## Texto

Y de entre todas las maravillas que encierra disfrutar de la que, desde el día en que la contemplé por primera vez, es, sin duda alguna, mi favorita.


Para dar con ella el camino es muy sencillo. Una vez dentro del museo y atravesando el patio del pozo accedemos por la gran escalera a la planta principal y a los pasillos que circundan uno de los claustros del antiguo convento. Uno de estos corredores, si no recuerdo mal es el primero a la izquierda, nos lleva directamente a la sala IX.

Nada más enfilar el pasillo tan sólo habrá que dejarse conducir por la misteriosa mirada que desde el fondo de la sala nos contempla atrayendo poderosamente toda nuestra atención.
¿Pero, quién es el personaje que así nos mira?

## Consigna
Escribe, sin cambiar nada, todo lo que va en el texto desde "Para dar con" hasta "así nos mira?", con ambos extremos incluidos.

## Datos aportados

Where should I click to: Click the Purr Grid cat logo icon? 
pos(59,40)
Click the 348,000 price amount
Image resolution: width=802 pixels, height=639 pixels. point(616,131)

## Respuesta
Para dar con ella el camino es muy sencillo. Una vez dentro del museo y atravesando el patio del pozo accedemos por la gran escalera a la planta principal y a los pasillos que circundan uno de los claustros del antiguo convento. Uno de estos corredores, si no recuerdo mal es el primero a la izquierda, nos lleva directamente a la sala IX.

Nada más enfilar el pasillo tan sólo habrá que dejarse conducir por la misteriosa mirada que desde el fondo de la sala nos contempla atrayendo poderosamente toda nuestra atención.
¿Pero, quién es el personaje que así nos mira?